# Illinois Petstore Bill passes



## Punky (Jul 15, 2010)

May 26, 2010 
*The HSUS Praises Illinois Legislature for Approving Pet Store Disclosure Bill*



SPRINGFIELD, Ill. — The Humane Society of the United States applauds the Illinois state legislature for unanimously passing a bill to crack down on the sale of unhealthy puppy mill dogs in Illinois pet shops. This legislation passed the Senate today and the House in March. It now goes to Gov. Pat Quinn for his signature. 
H.B. 5772, sponsored by Rep. Susana Mendoza, D-Chicago, and Sen. Jeffrey Schoenberg, D-Evanston, requires pet shops to post information on or near the cages of the dogs and cats including: the name and address of each animal's breeder, a record of all veterinary conditions and/or treatments and any known information regarding congenital or hereditary defects of the animals' parents. 
"This is a huge step forward for protecting consumers in Illinois and dogs across the country," said Jordan Matyas, Illinois state director for The HSUS. "Thanks to Representative Mendoza and Senator Schoenberg, pet stores will no longer be able to hide the fact that they acquire their dogs and cats from puppy or kitten mills or large out-of-state brokers that buy from such mills."

• _Parts of the exercise_
A. According to the post about the Illinois pet store bill, who sponsored H.B. 5772?
B. Write out the passage of the Illinois pet store bill post between "H.B. 5772, sponsored" and "the animals' parents.", inclusive, swapping "breeder" for "supplier".
C. Write the next part of the Illinois pet store bill post, picking up after its final sentence.

• _Data records_
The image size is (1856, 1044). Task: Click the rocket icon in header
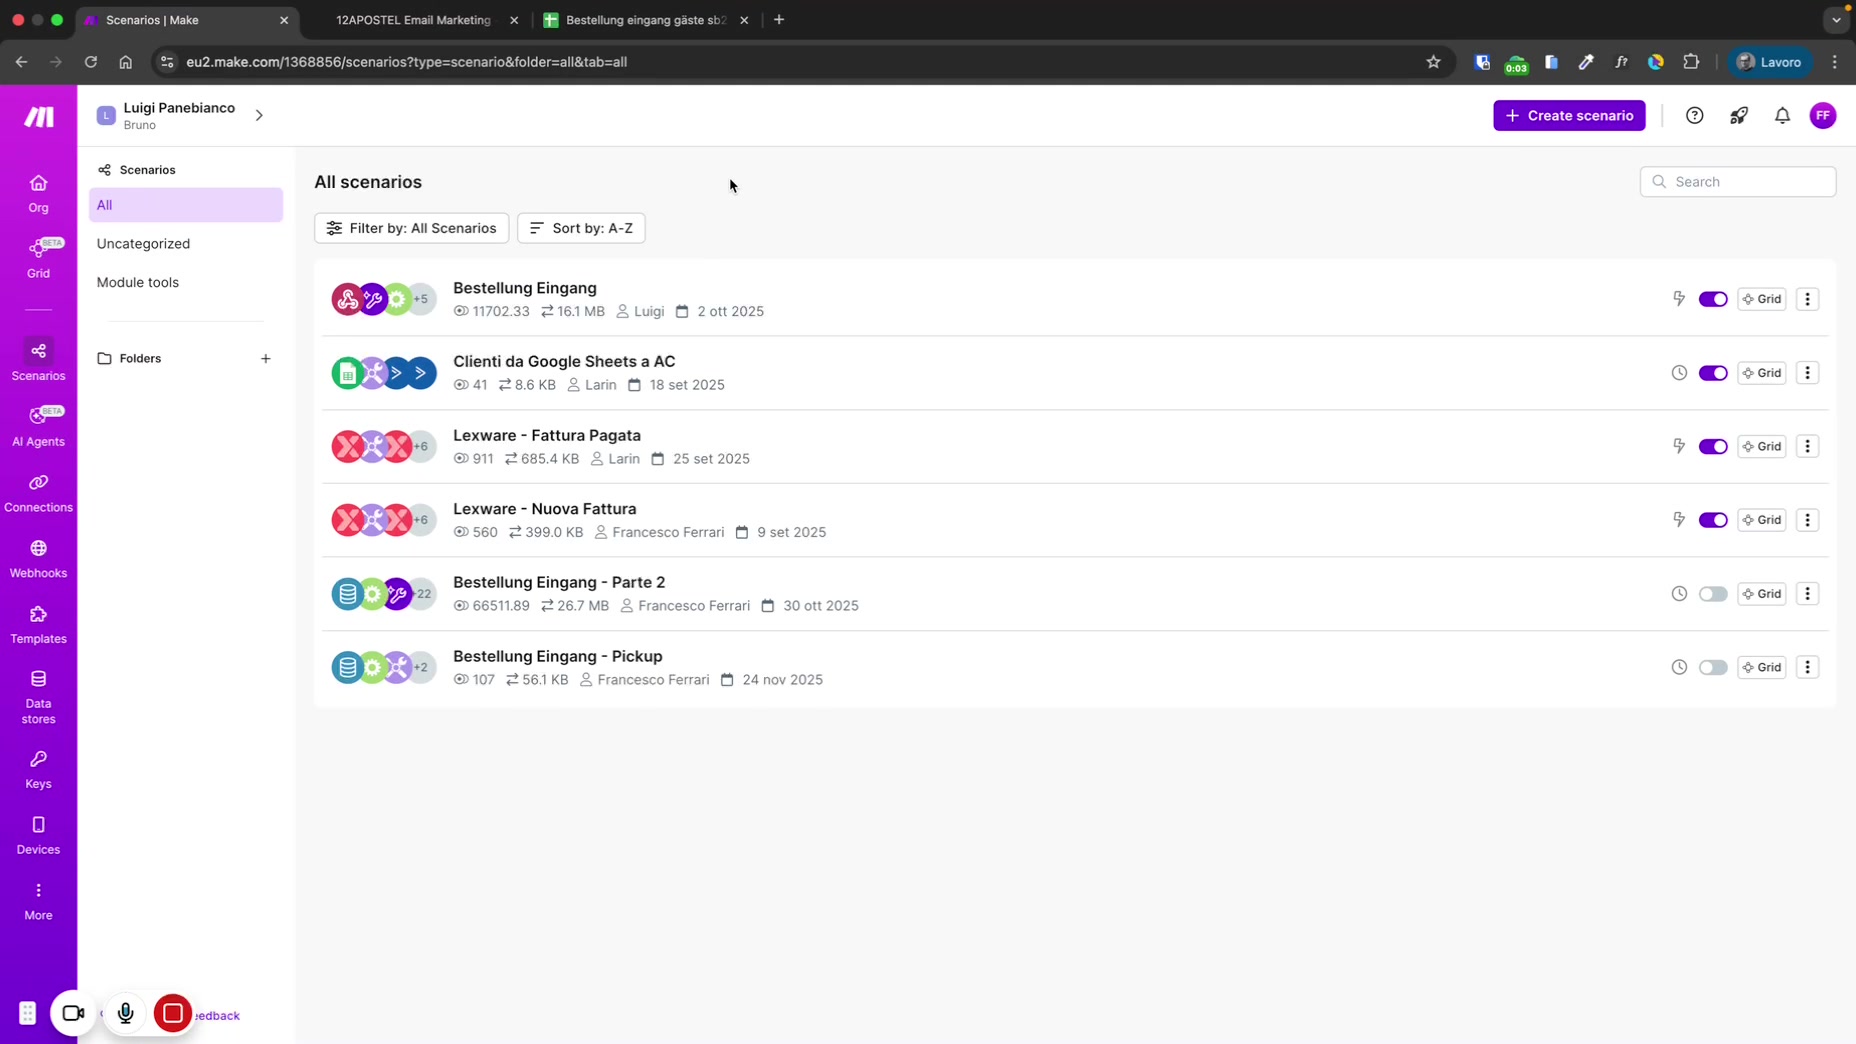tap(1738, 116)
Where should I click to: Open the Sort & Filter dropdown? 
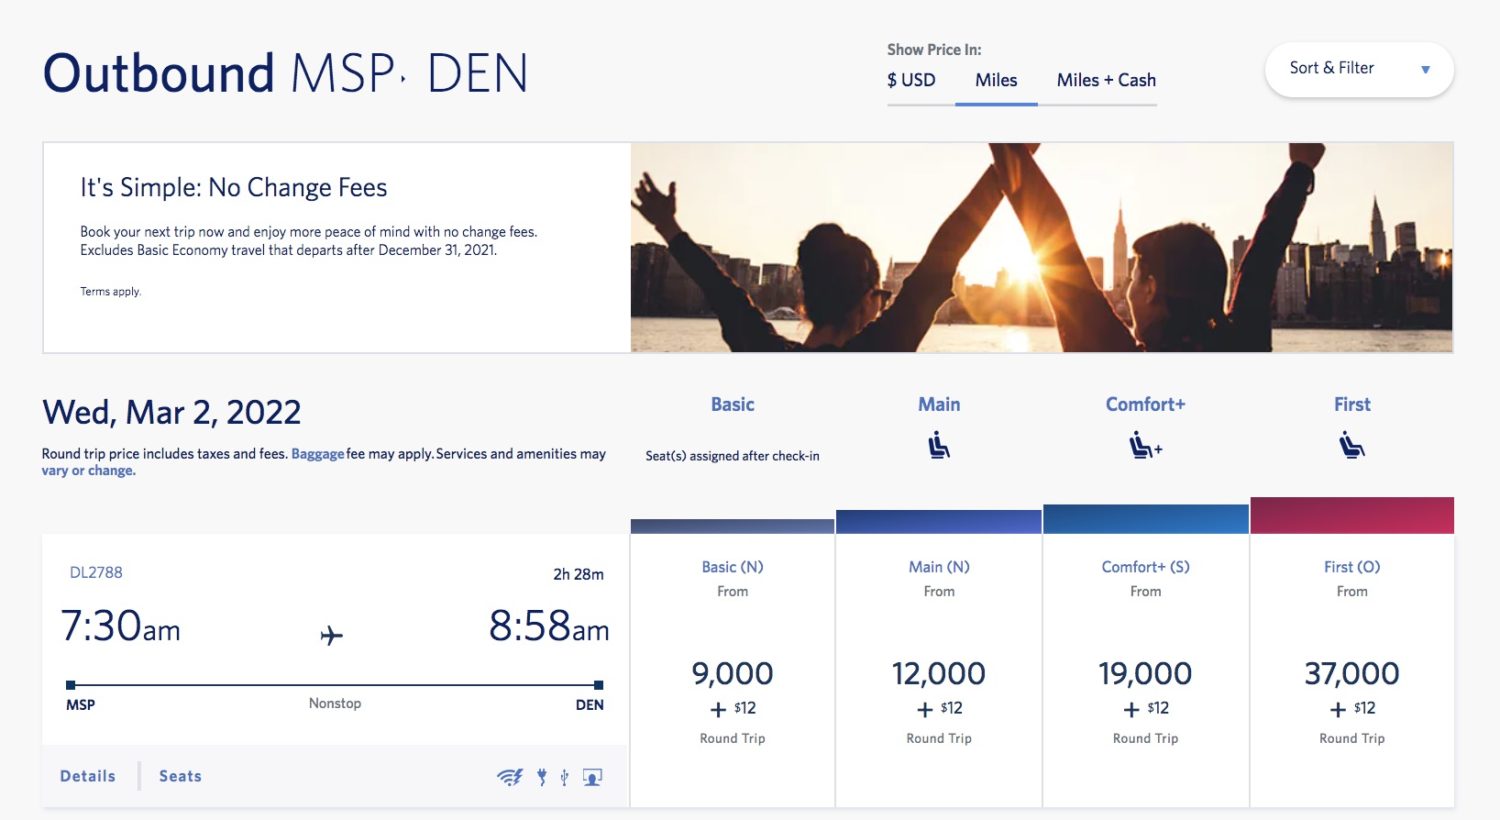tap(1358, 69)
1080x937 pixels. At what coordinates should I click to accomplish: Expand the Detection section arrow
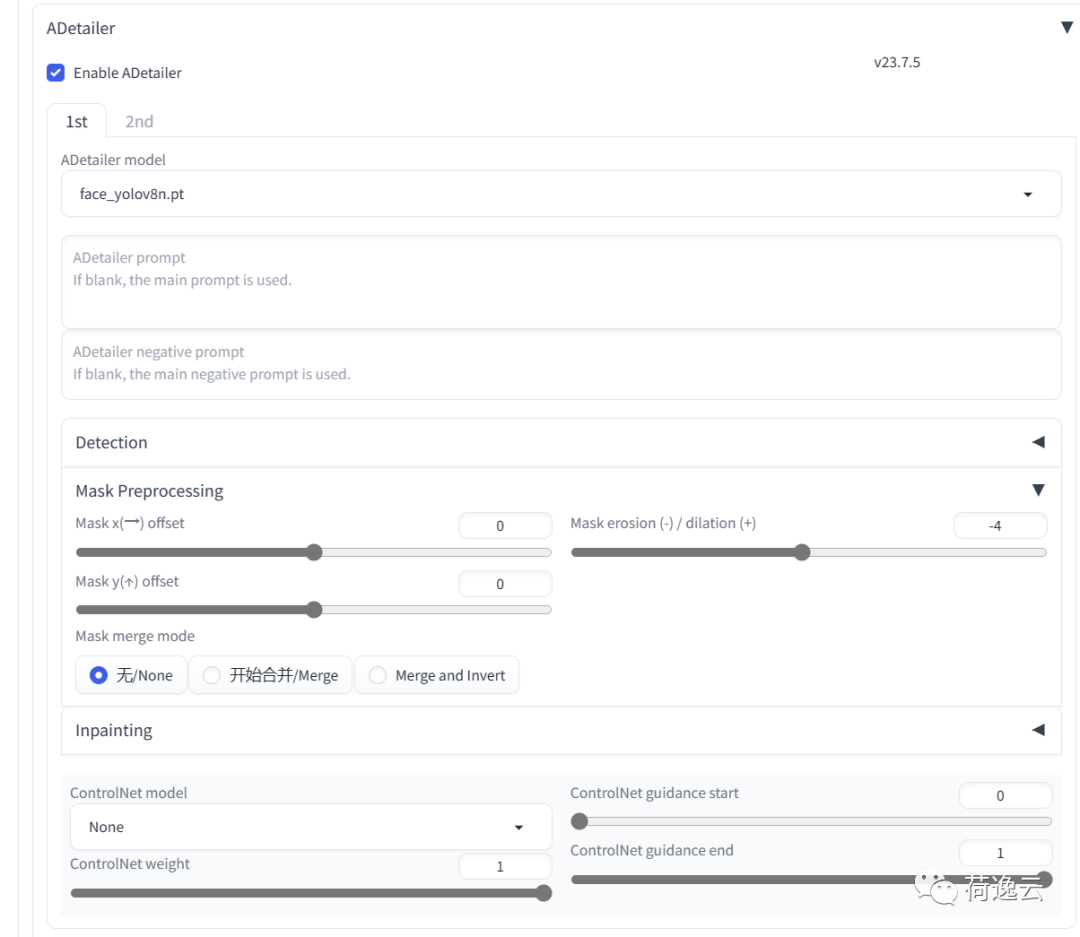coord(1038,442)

• _Answers for the exercise_
A. Rep. Susana Mendoza, D-Chicago, and Sen. Jeffrey Schoenberg, D-Evanston.

B.
H.B. 5772, sponsored by Rep. Susana Mendoza, D-Chicago, and Sen. Jeffrey Schoenberg, D-Evanston, requires pet shops to post information on or near the cages of the dogs and cats including: the name and address of each animal's supplier, a record of all veterinary conditions and/or treatments and any known information regarding congenital or hereditary defects of the animals' parents.

C.
"Too many Illinois citizens have purchased puppies from pet stores only to find that their new best friend is terribly ill or even dying due to substandard breeding conditions and that they have inadvertently supported the cruel puppy mill industry" said Rep. Mendoza. "This bill gives consumers basic information about where their puppy or kitten is coming from so that they can make a more informed decision."
"Requiring the disclosure of a puppy or kitten's origin and veterinary history will allow consumers to follow up with other important questions about the health of an animal or the type of breeding facility the animal was raised in before they add that animal to their family," said Sen. Schoenberg. "I'm pleased to have been able to pass a bill that protects families and encourages improved breeding conditions."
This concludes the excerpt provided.